2025-10-01 –, Louis Armand 1 - Est
Beyond embarrassingly parallel processing problems, data must be shared between workers for them to do something useful. This can be done by:
- sharing memory between threads, with the issue of preventing access to shared data to avoid race conditions.
- copying memory to subprocesses, with the challenge of synchronizing data whenever it is mutated.
In Python, using threads is not an option because of the GIL (global interpreter lock), which prevents true parallelism. This might change in the future with the removal of the GIL, but usual problems with multithreading will appear, such as using locks and managing their complexity. Subprocesses don't suffer from the GIL, but usually need to access a database for sharing data, which is often too slow. Algorithms such as HAMT (hash array mapped trie) have been used to efficiently and safely share data stored in immutable data structures, removing the need for locks. In this talk we will show how CRDTs (conflict-free replicated data type) can be used for the same purpose.
The talk will consist of:
- an introduction to parallel processing.

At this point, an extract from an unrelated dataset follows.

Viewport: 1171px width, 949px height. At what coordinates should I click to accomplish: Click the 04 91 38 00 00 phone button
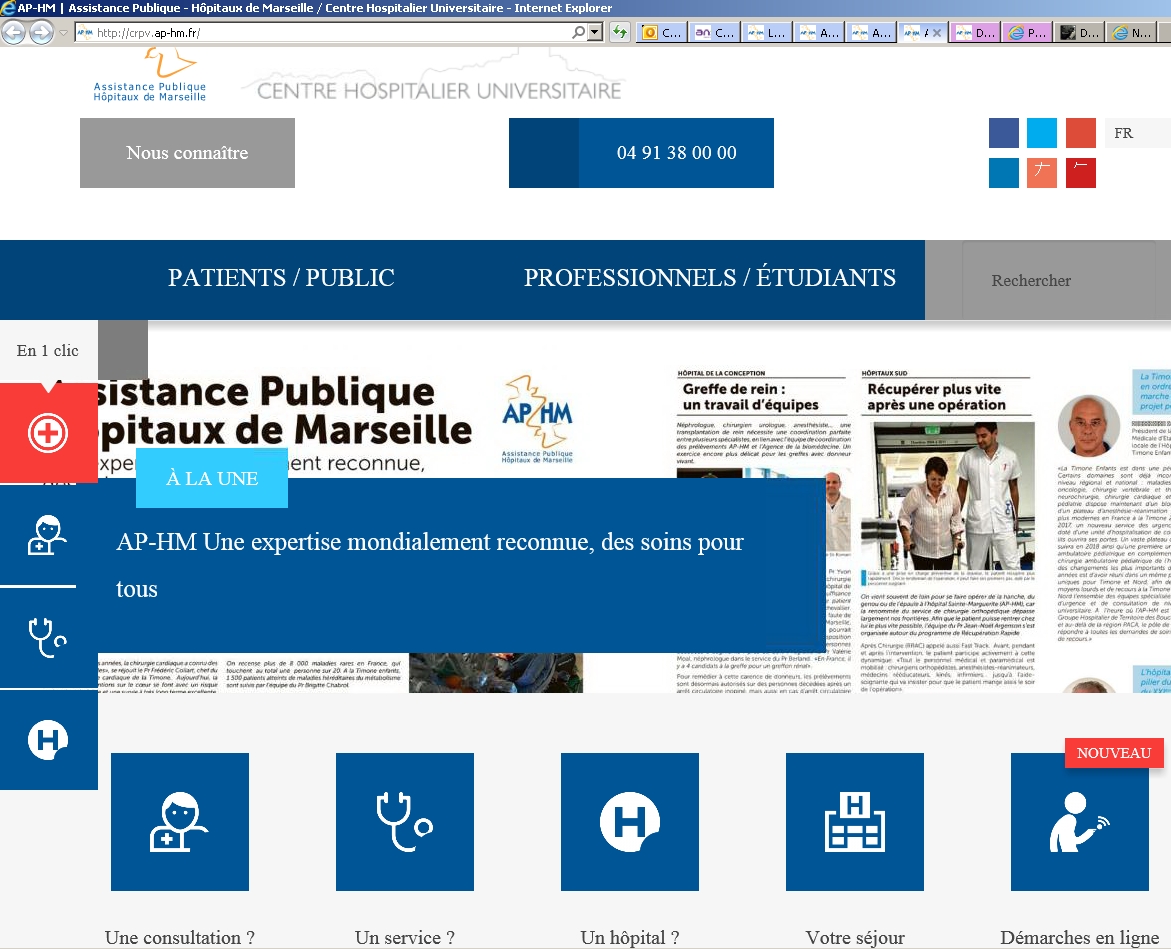[676, 153]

- a overview of the pros and cons of multithreading and multiprocessing.
- a presentation of CRDTs, with an emphasis on the pycrdt Python library.
- an example of using CRDTs and Python's subinterpreters to achieve parallelism.
David Brochart is the main author of pycrdt, a Python library providing bindings to Yrs, the Rust port of Yjs, a popular implementation of CRDTs in JavaScript. While pycrdt is extensively used in Jupyter for real-time collaboration, it can be used to implement distributed data structures, allowing to share data without using locks usually associated with multithreading.